SUPPLIED ENTRIES:
****

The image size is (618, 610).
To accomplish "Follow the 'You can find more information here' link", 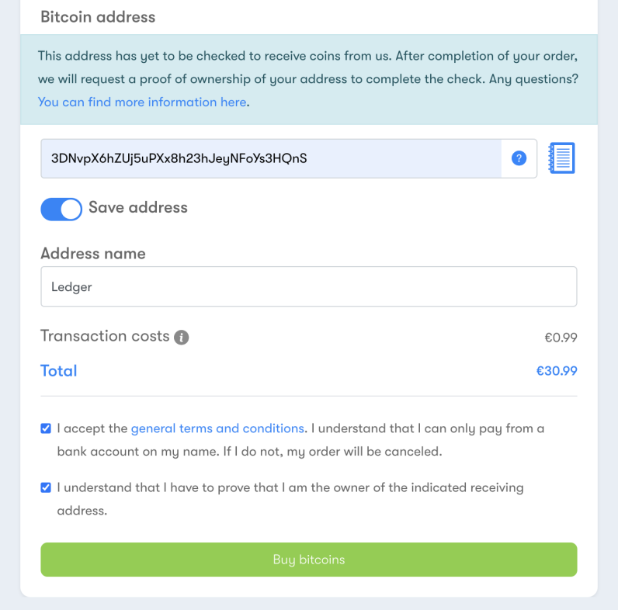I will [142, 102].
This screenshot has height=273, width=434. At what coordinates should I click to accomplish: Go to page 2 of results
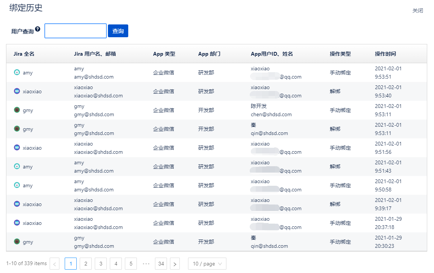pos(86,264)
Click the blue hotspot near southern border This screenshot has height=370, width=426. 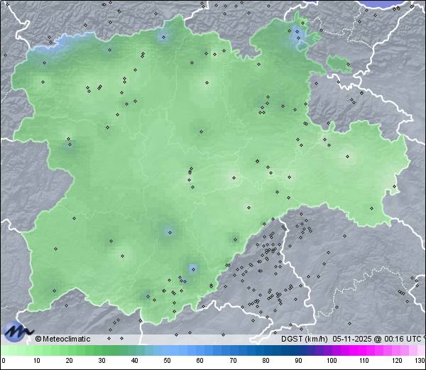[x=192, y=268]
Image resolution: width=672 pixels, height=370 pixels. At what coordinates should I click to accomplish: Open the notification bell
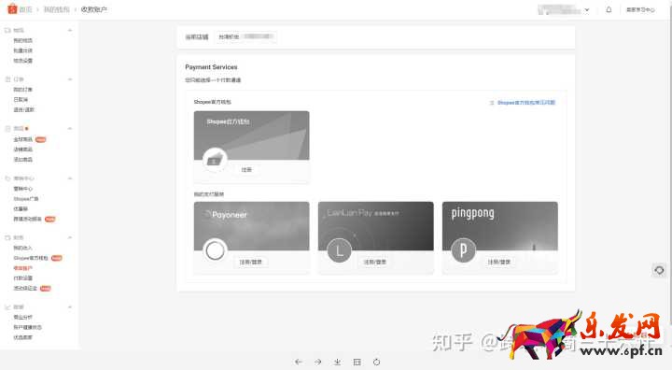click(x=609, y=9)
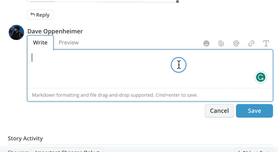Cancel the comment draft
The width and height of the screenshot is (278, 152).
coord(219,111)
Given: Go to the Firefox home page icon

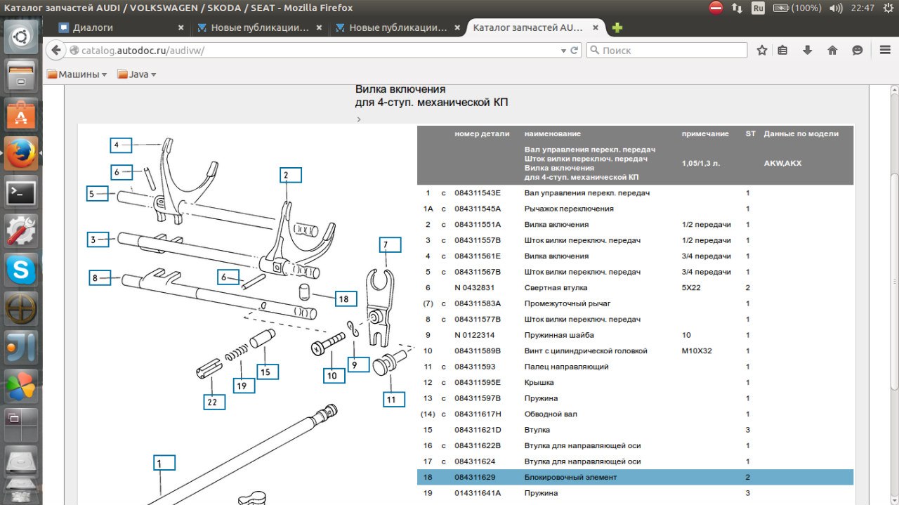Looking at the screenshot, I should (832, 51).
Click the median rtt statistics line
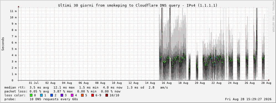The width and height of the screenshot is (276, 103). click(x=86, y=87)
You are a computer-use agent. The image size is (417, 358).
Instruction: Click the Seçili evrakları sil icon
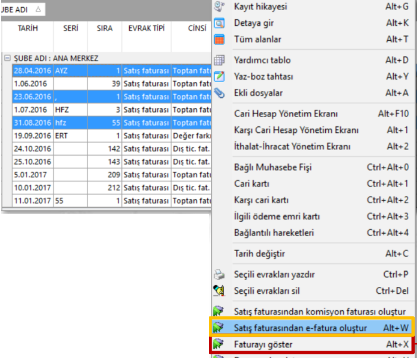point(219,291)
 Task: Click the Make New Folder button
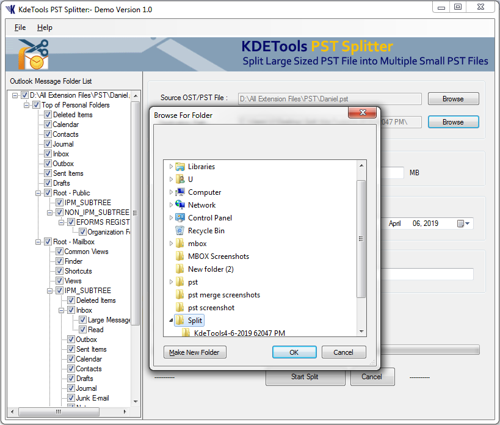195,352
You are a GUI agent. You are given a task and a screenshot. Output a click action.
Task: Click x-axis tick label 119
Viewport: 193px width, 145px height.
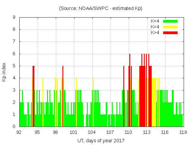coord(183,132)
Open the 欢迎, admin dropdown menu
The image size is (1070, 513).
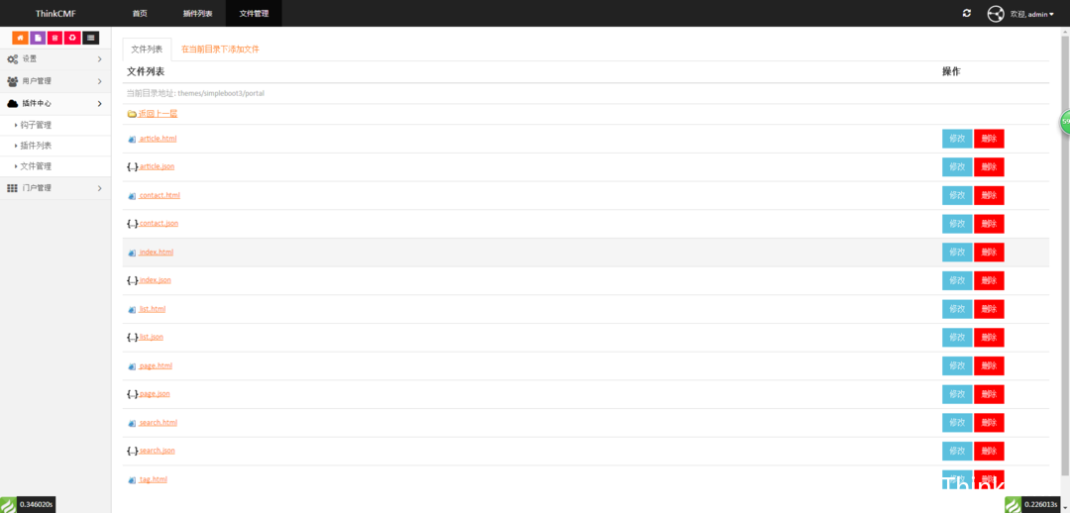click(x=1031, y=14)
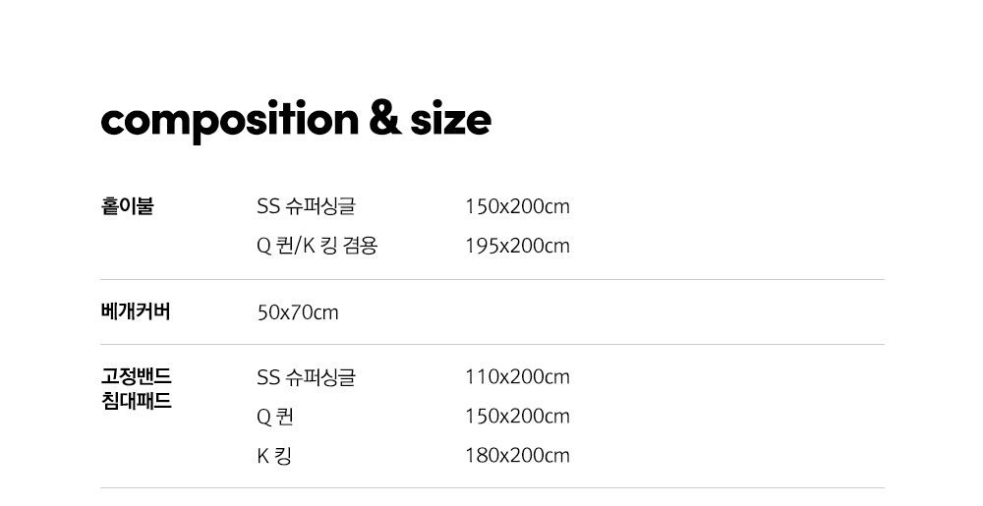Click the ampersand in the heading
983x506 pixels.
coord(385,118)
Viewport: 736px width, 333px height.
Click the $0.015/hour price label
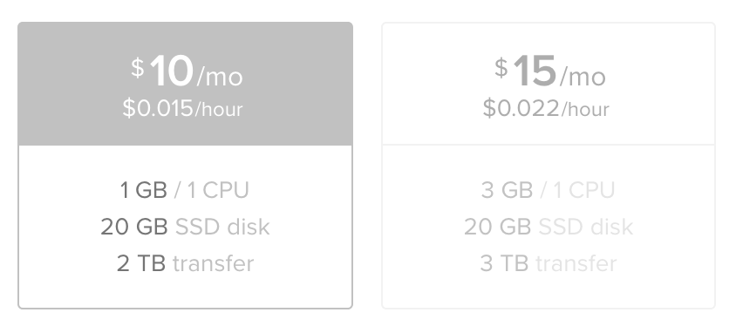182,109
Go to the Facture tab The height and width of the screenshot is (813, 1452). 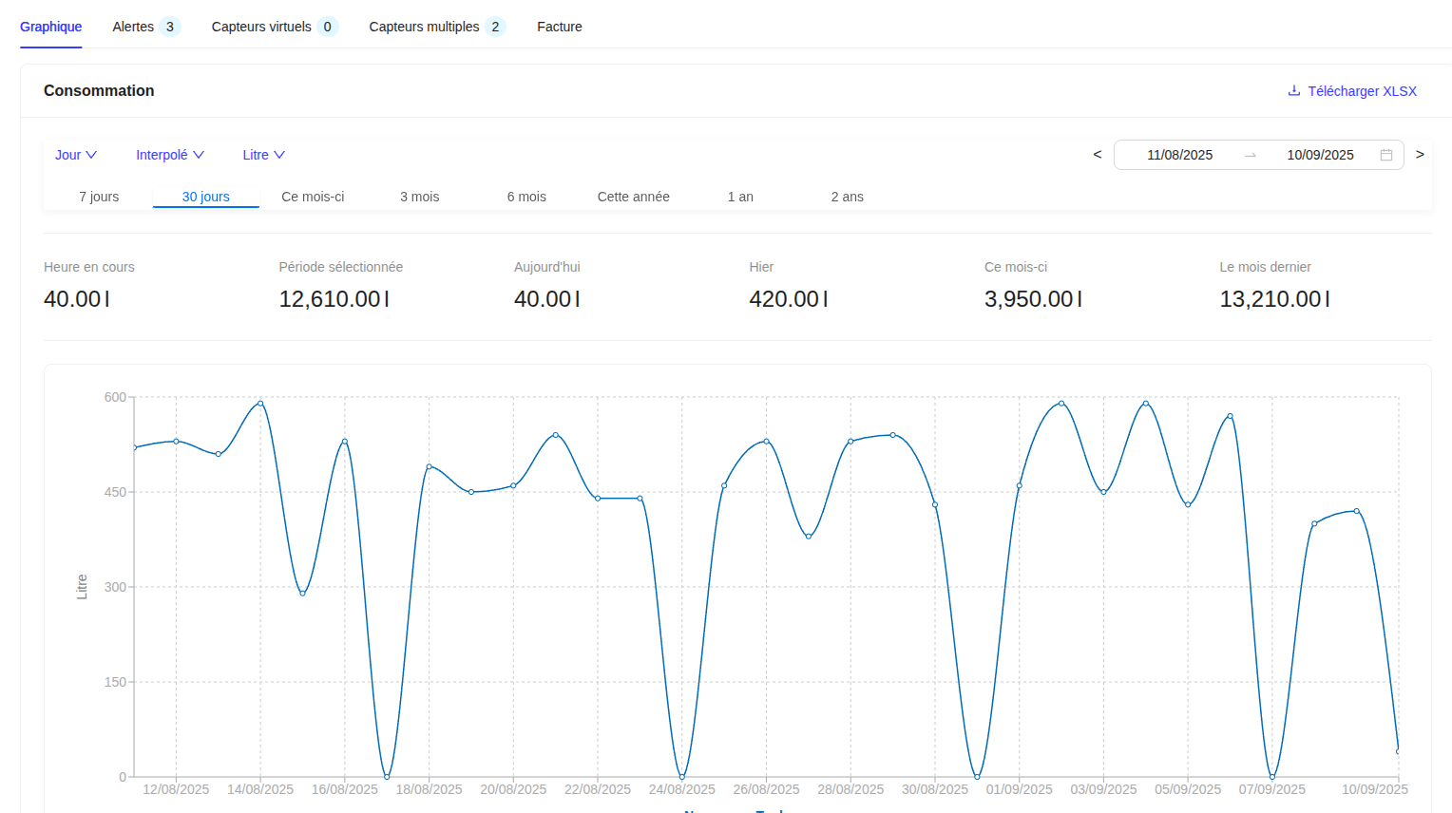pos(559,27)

****

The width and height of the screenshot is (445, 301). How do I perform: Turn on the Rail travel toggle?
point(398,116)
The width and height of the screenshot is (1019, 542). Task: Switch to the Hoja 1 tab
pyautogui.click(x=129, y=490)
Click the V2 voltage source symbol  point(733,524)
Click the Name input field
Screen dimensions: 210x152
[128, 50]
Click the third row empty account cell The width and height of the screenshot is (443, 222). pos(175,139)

****

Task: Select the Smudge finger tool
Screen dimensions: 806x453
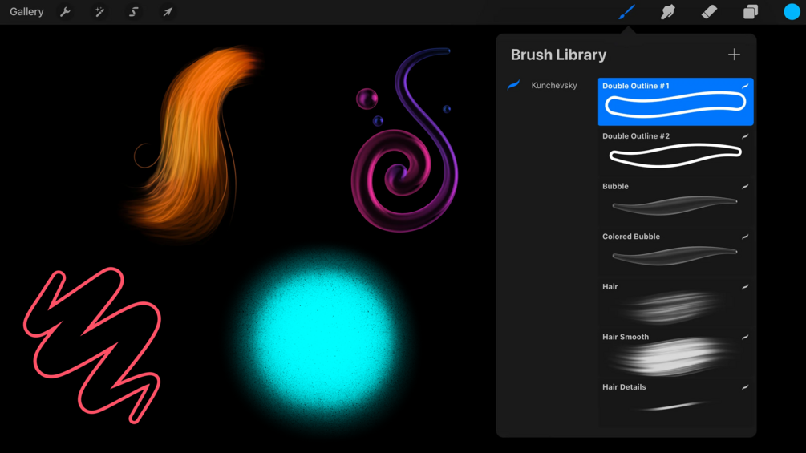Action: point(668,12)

****

TASK DIRECTIONS:
In the listing above, how many lines include the string "agent"? Reply with the number alone.

PROBLEM SOLUTION:
2